EASTERN CARIBBEAN SUPREME COURT SAINT VINCENT AND THE GRENADINES IN THE HIGH COURT OF JUSTICE CLAIM NO. SVGHCV 2004/0322 BETWEEN: ROSEMOND ADAMS Claimant and ST. VINCENT INSURANCE LTD T/A VINSURE Before: Ms. Agnes Actie Master [Ag.] Appearances: Ms. Nicole Sylvester for the claimant Mr. Samuel Commissiong for the Defendant __________________________________ 2014: July 4. __________________________________ JUDGMENT On oral and written submissions

[1]ACTIE, M. [AG.]: Before the court is an application for assessment of damages.

Background

[2]On 1st February 2010, judgment in default was entered in favour of the claimant in the sum of $66,319.74 as special damages with general damages to be assessed.

[3]The facts giving rise to this claim are as follows. On 20th September 1998, the claimant’s vehicle registration number MHC 10290 driven by Lyndon Neverson was involved in an accident causing injury to a third party. The third party issued proceedings against the claimant and Mr. Neverson in claim number 212 of 1999 (hereinafter the 1999 suit). In the 1999 suit, the court by order dated 7th February 2003, directed the claimant with Mr. Neverson to make an interim payment in the sum of $50,000.00 to the injured party on or before 28th February 2003. The failure to comply with the order of the court resulted in enforcement proceedings whereby the bailiff of the High Court seized a motor vehicle registered as HJ506 owned by the Mr. Adams.

Claimant’s submissions

[4]The claimant by claim form with statement of claim filed on 1st July 2004 claims against Vinsure Insurance Company for loss as a result of breach of contract as follows: “Judgment was entered against the claimant on 7th February 2003 in the sum of $50,000.00. The defendants failed to honour their contract for Motor Insurance due under the policy numbered MHC 10290 whereby the schedule provides cover up to the sum of $50,000.00. To date the defendants have made payment in the sum of $40,000.00 and the claimant has been held liable by the court for satisfaction of the said judgment. As a consequence the claimant has suffered the following losses: (a) The vehicle bearing registration number HJ 506 was used as security against the claimant’s bank loan for $76,000.00 in respect of the said vehicle. Following seizure of the vehicle the claimant has been made unable to meet the monthly repayments. Arrears have accrued since September 2003. (b) At the time the said vehicle was seized in September 2003 it was in the process of being repaired. Its value was $55,000.00. The repairs were being carried by a garage in St. Vincent under the three years warranty but the parts required were not available. The claimant requested that the vehicle not be seized until such time as the repairs had been fully carried out thus maintaining vehicles value. But the vehicle was seized in any event before the repairs had been fully completed. Because of its condition it has not been sold and has been parked at the court since that date. (c) As a result the vehicle has depreciated substantially in value. The claimant maintains that the vehicle’s value to be no more than $40,000.00.”

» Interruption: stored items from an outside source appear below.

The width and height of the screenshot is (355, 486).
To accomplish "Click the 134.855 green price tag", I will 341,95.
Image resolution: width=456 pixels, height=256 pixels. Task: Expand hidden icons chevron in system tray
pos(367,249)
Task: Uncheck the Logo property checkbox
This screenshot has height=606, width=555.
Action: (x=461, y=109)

[5]The claimant submits that he had comprehensive insurance policy coverage with the defendant at the time of the accident. The claimant avers that as a result of the judgment in the 1999 suit a vehicle belonging to the claimant with Registration HJ 506 was seized by the bailiff against the debt resulting in considerable loss.

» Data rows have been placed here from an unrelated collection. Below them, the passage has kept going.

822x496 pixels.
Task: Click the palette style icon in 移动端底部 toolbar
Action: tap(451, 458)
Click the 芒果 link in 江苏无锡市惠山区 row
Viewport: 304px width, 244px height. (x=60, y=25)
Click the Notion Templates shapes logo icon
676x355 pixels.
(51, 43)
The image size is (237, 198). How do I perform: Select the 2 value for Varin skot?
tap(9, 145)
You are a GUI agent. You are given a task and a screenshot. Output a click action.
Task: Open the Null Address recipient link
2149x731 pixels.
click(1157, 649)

[6]The claimant avers that the loss and damage suffered is due to the defendant’s failure to honour its obligations to indemnify the insured under the insurance contract. The claimant relies on the provision of the Motor Vehicles Insurance (Third Parties Risks) Act1 and avers that the insurance policy is a contract of indemnity against damage to the insured’s motor vehicle and third parties, arising from accidents and other causes. The claimant upon reliance of his indemnity contract of insurance expected the defendant to abide with the terms of the policy and to have settled the interim payment in the sum of $50,000.00 awarded in the 1999 suit.

[7]The claimant cites the following authorities namely; (i) The President of India v Lips Maritime Corporation [1987] 3 All ER Lloyd’s Rep. 281; (ii) Apostolos Konstantine Ventouris v Trevor Rex Mountain (“The Italia Express”); (iii) Sprung v Royal Insurance (UK) Ltd [1999] 1 Lloyd’s Rep. 111. The claimant concedes that the authorities cited indicate that an insured is not entitled to recover damages for consequential losses flowing from an insurer’s failure or refusal to pay a valid claim under an indemnity policy but states that the instant case is distinguishable from the established principle.

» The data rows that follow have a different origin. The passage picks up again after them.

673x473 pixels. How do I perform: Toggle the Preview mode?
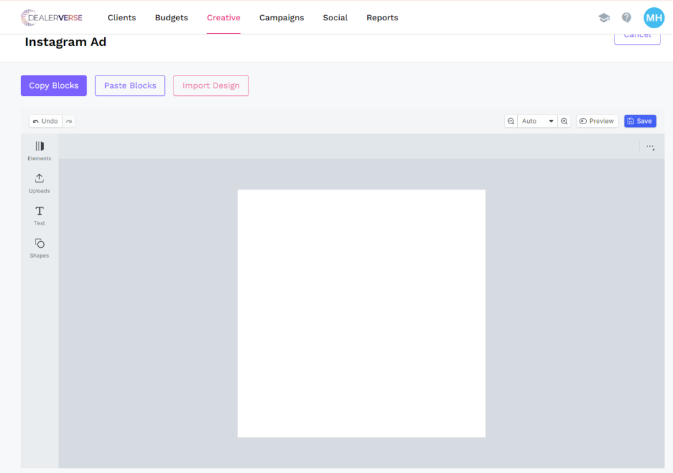click(x=597, y=121)
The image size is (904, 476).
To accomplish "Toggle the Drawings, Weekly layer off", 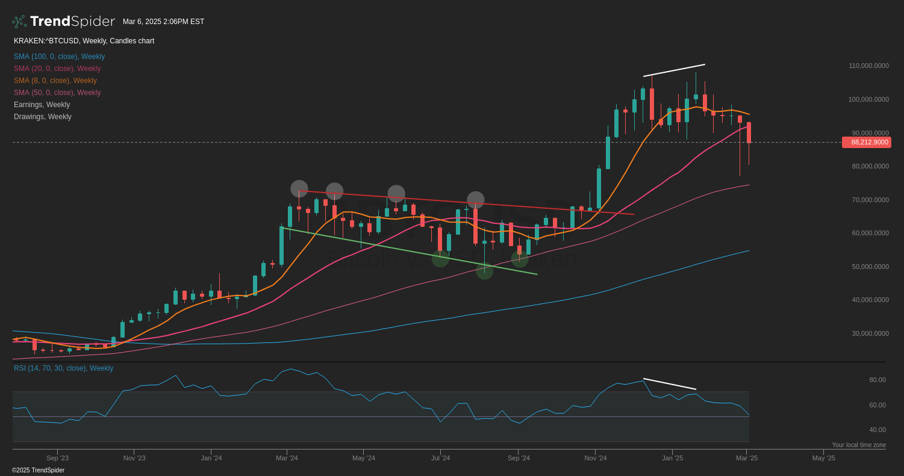I will coord(42,117).
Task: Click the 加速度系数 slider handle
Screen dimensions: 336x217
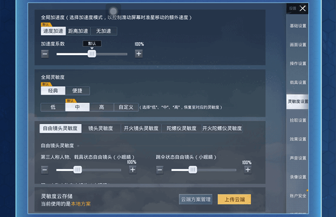Action: pos(92,54)
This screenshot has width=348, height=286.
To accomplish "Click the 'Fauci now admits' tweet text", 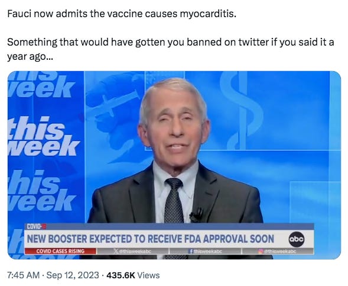I will (x=122, y=14).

The Defendant’s submissions

[8]The defendant states that the damages sought by the claimant are misconceived in law. The defendant also states the claimant has not provided this court with any authority to support the assertion.

Analysis

[9]The assessment before this court is as a result of a default judgment granted by the court office on 1st February 2010. The issue to be determined is whether the claimant is entitled to the general damages claimed consequential to the seizure of his vehicle for the non-payment of the Judgment debt.

[10]The defendant in its submissions filed on 11th February 2014 and 31st May 2014 respectively raised several issues which in essence dispute the claim filed by the claimant. It is to be noted that a defendant against whom a default judgment has been entered on a claim and who has not sought to set aside the judgment is only entitled to be heard or make representations in relation to general damages and costs. Any dispute in relation to the claim should have been reduced in a defence which the defendant failed to do in this instant case.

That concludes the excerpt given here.